Dlaczego tak ciężko pisze się o seksie?
Nie – nie mam wrażenia obecności hamującego swobodę wypowiedzi tabu (na wszelki wypadek poszłam sprawdzić, czy aby na pewno nie mylę znaczenia tego słowa).
Za wikipedią:
Tabu – (…) głęboki i fundamentalny zakaz kulturowy, którego złamanie powoduje spontaniczną i niejednokrotnie gwałtowną reakcję ze strony ogółu przedstawicieli tej kultury, gdyż jest przez nich odbierane jako zamach na całą strukturę tej kultury i jej integralność, a więc jako zagrożenie dla dalszego istnienia danego społeczeństwa.
Chyba żadne z powyższych nie jest adekwatne.
W naszej kulturze nie ma zakazu kulturowego – jest nieumiejętność.
Gwałtownych reakcji brak – choć wciąż cieplej przyjmujemy historie “z pamiętnika przestępcy seksualnego” niż rozmowy o seksie.
Zamach na strukturę kultury – nie sądzę.
Zagrożenie dla dalszego istnienia społeczeństwa – też nie; nawet jeśli co wrażliwsze jednostki chętnie dopatrują się armagedonu w wizji wprowadzenia edukacji seksualnej do szkół opanierowania kwiatu tego narodu w zepsuciu i spermie homoseksualistów, to jednak większość problemu nie widzi (co wnoszę po częstości występowania słowa “seks” w prasie kolorowej i nagłówkach portali internetowych – gdyby się nie sprzedawało i budziło zgorszenie, to zastąpiłyby go porady odnośnie cerowania skarpet).
Zatem nie chodzi o tabu!
Temat seksu jest tak ekstremalnie przegadany i zakłamany, że można się dorobić migren – a przy tym poziomie przesytu bzdurnymi treściami okazjonalnie mam ochotę wyszorować się drucianą szczotką po przeczytaniu artykułu w typie “Dlaczego udawanie orgazmu może uratować Twój związek?”.
Wydaje mi się, że problemem jest jakiś dziwny stan post-tabu, w którym wiele osób czuje potrzebę podkreślenia, że absolutnie mu się nie poddają, ale jak już zaczynają mówić, to zalewają słuchaczy fantazjami i zasłyszanymi mądrościami, których nawet nie poddali w wątpliwość – i że to przez to większość tych debat przypomina dreptanie w miejscu.
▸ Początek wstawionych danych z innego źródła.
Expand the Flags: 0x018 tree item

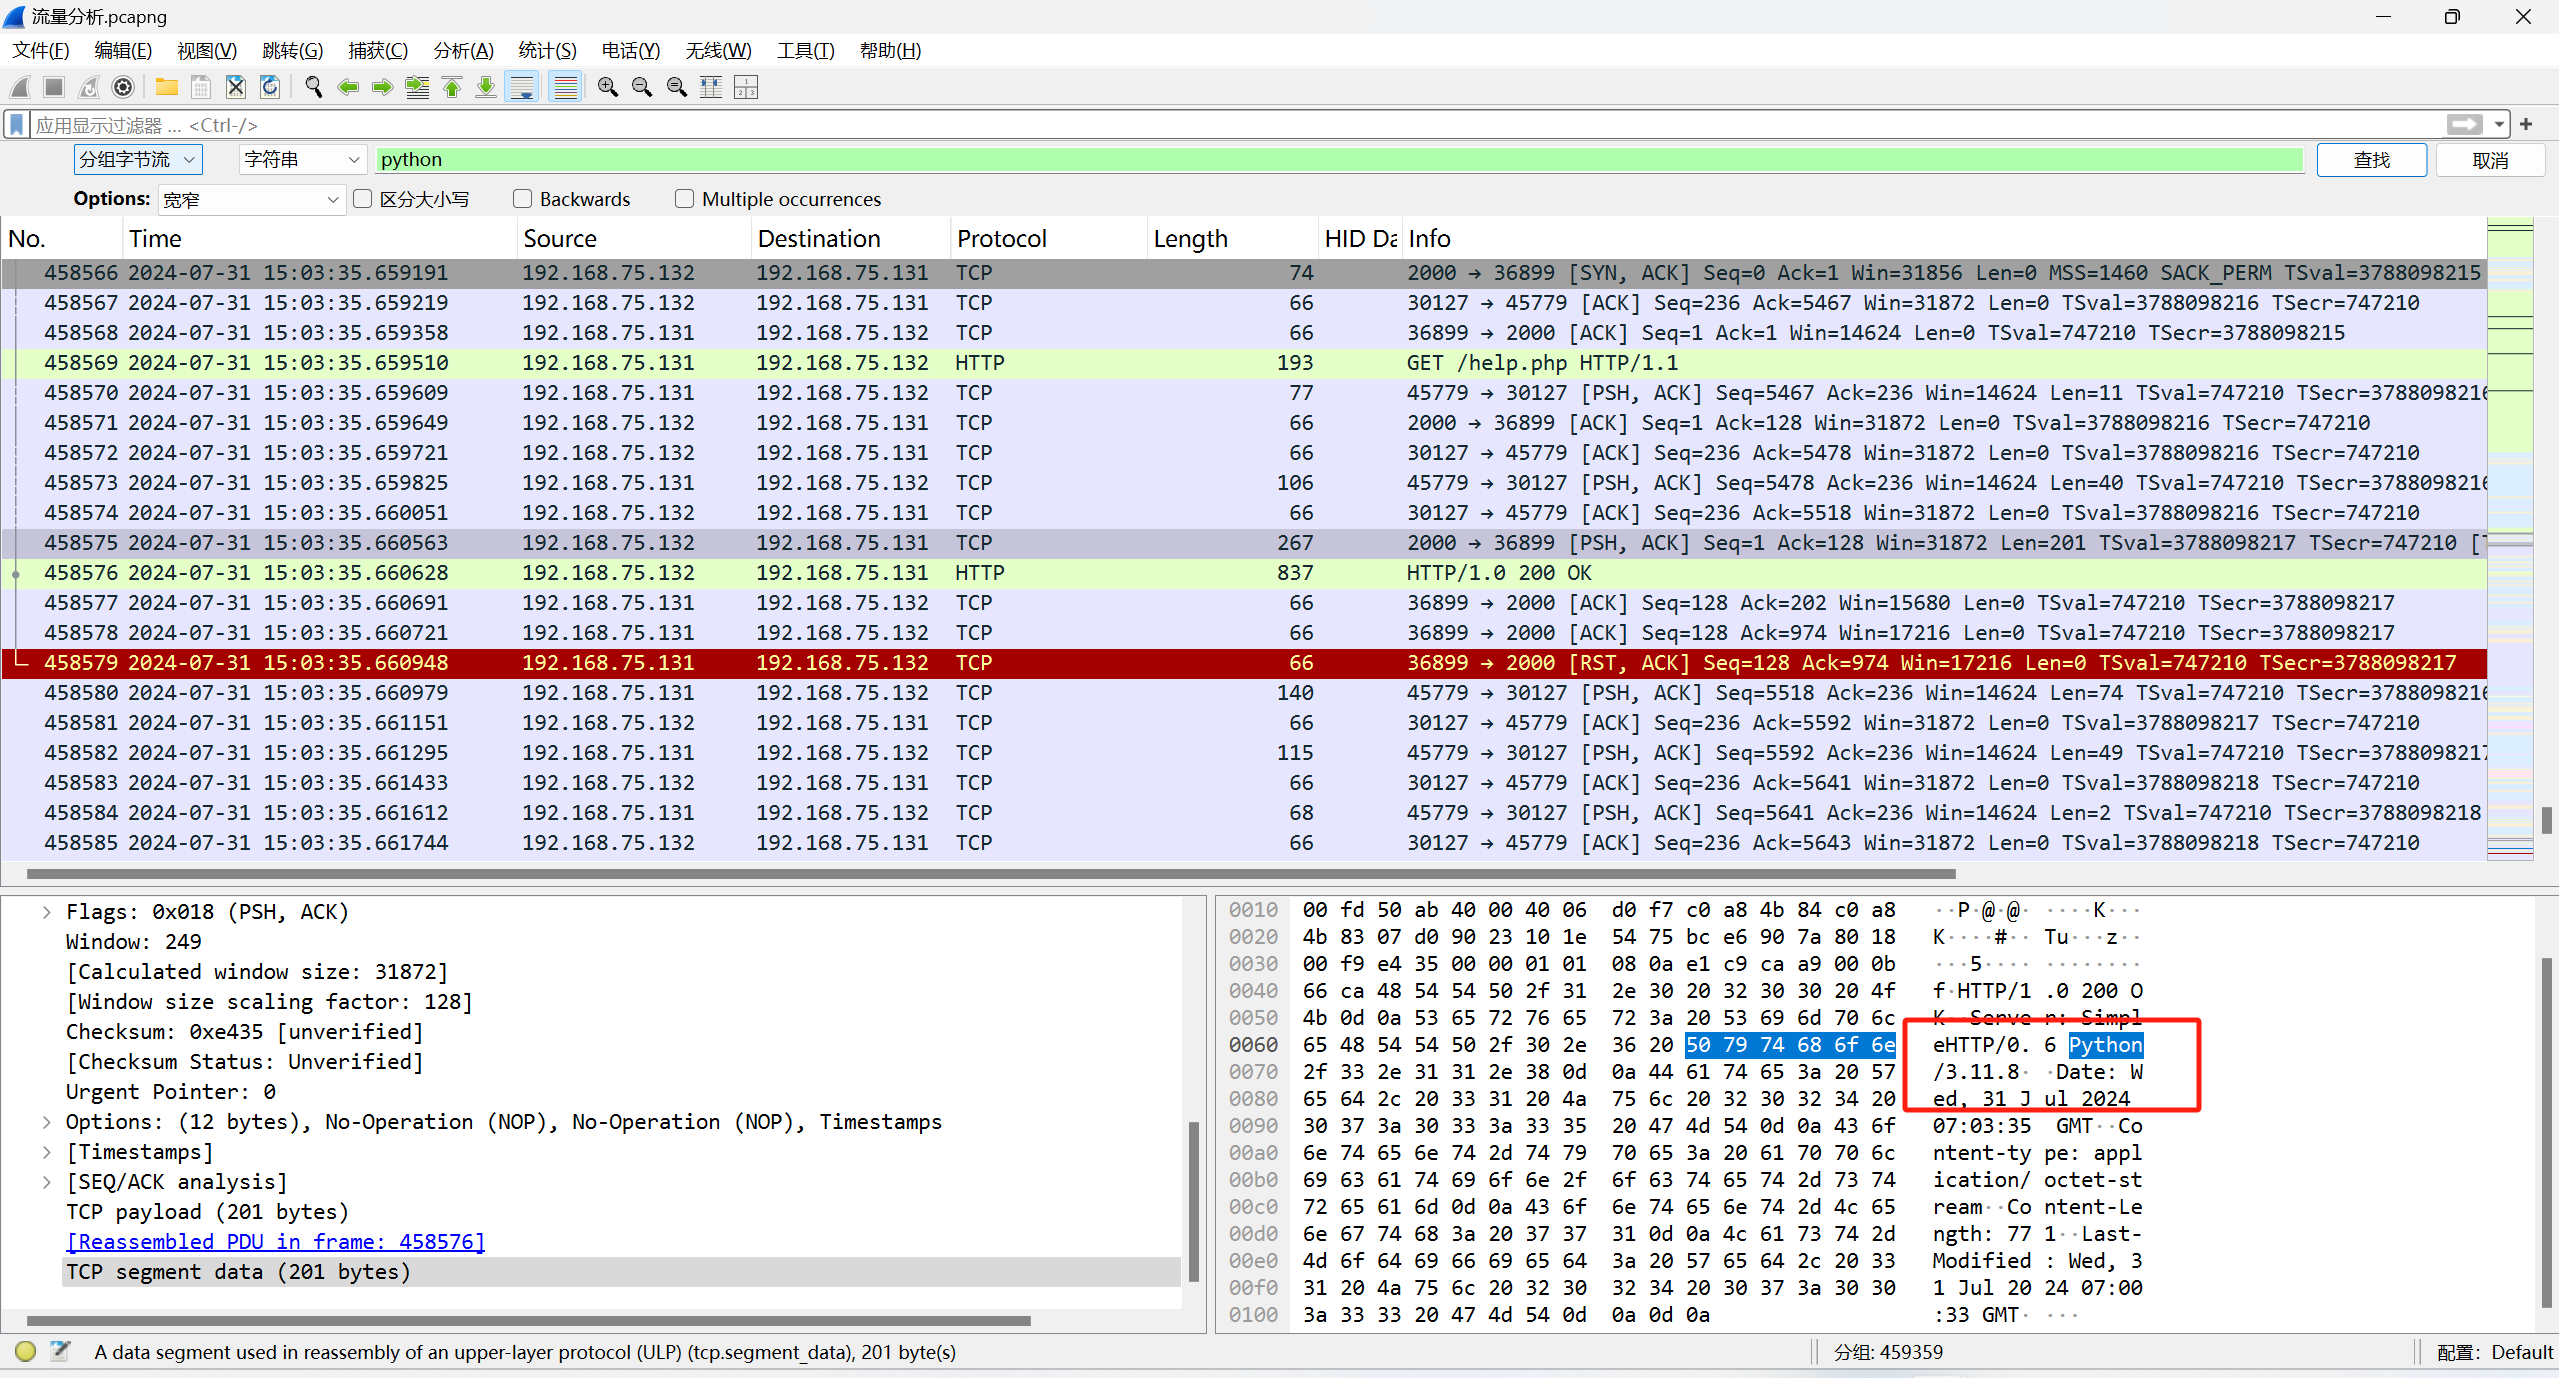tap(46, 912)
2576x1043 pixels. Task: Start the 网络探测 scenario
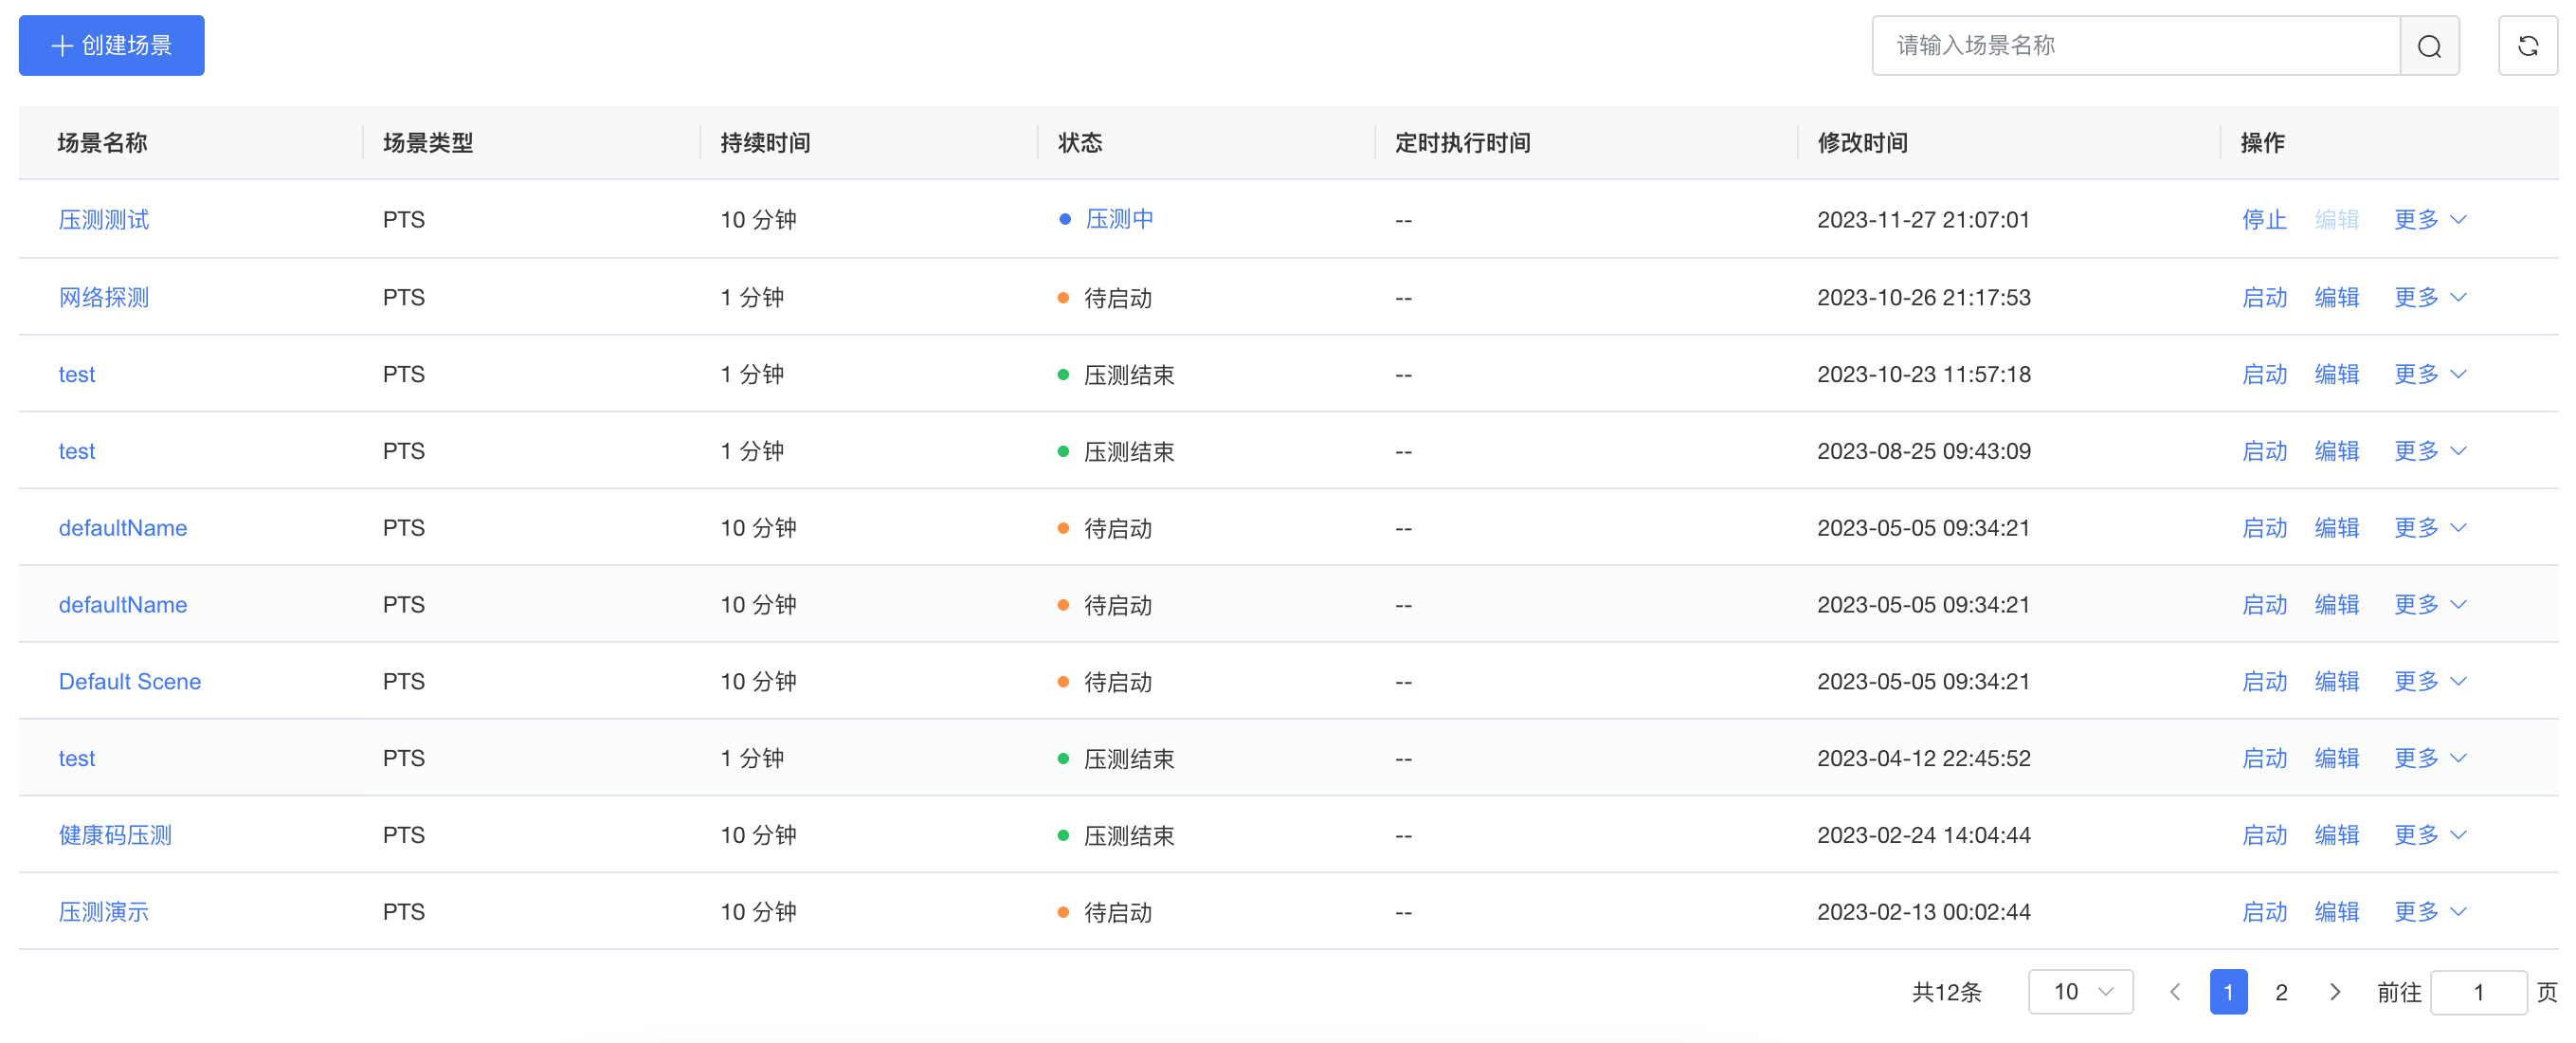tap(2263, 297)
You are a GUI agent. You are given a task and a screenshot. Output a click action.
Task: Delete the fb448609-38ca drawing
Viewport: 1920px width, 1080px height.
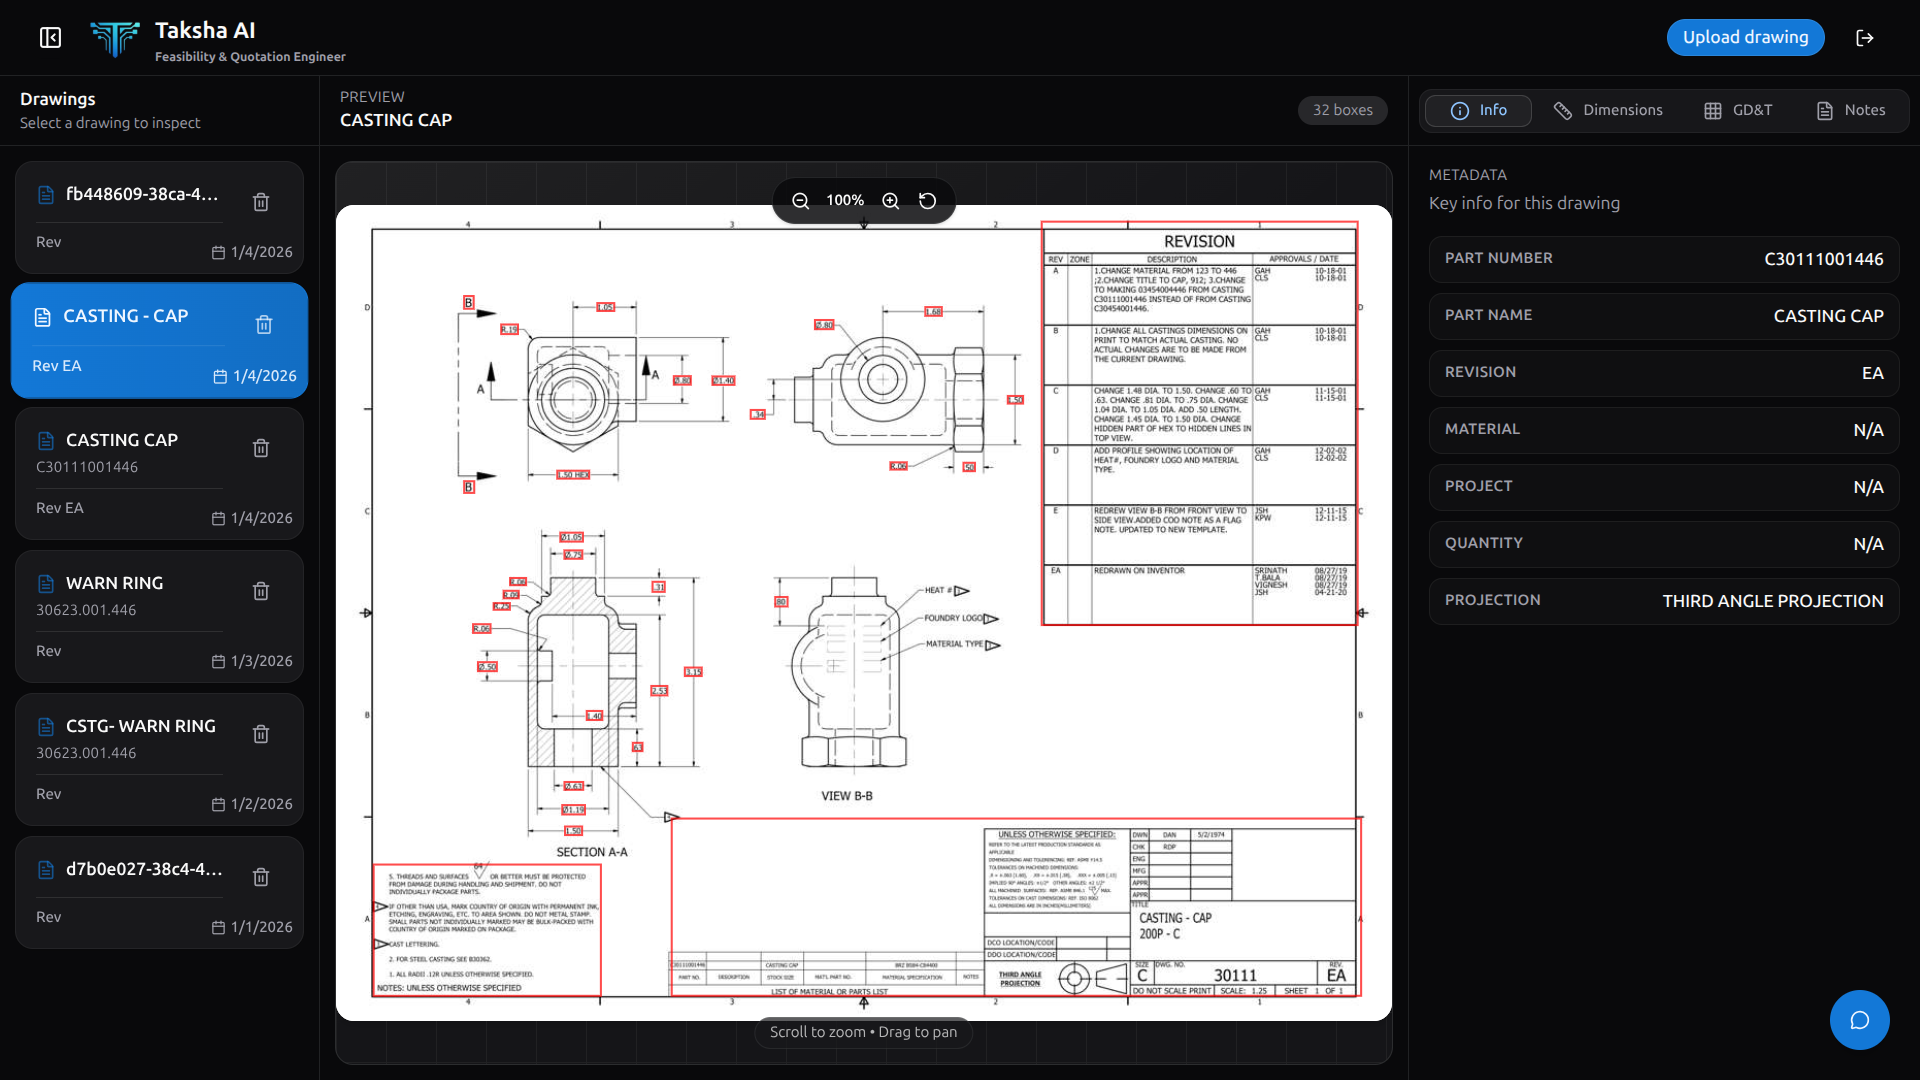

Nie pamiętam, ale nie sądzę, by udało mi się tego uniknąć. Ba! – pewnie osiągnęłam nieznane poziomy żenady, bo oprócz tego wszystkiego, w co wpycha ludzi niewiedza i medialne trendy jest jeszcze (prawdopodobnie nie-mylne) poczucie, że brzmię tak nienaturalnie, jak tylko się da, bo jakiś wewnętrzny głos przeważnie powtarza mi “przemilcz, głupia” – a potem i tak się odzywam.
No cóż – skoro nie umiem, a chcę to najwyższy czas się nauczyć.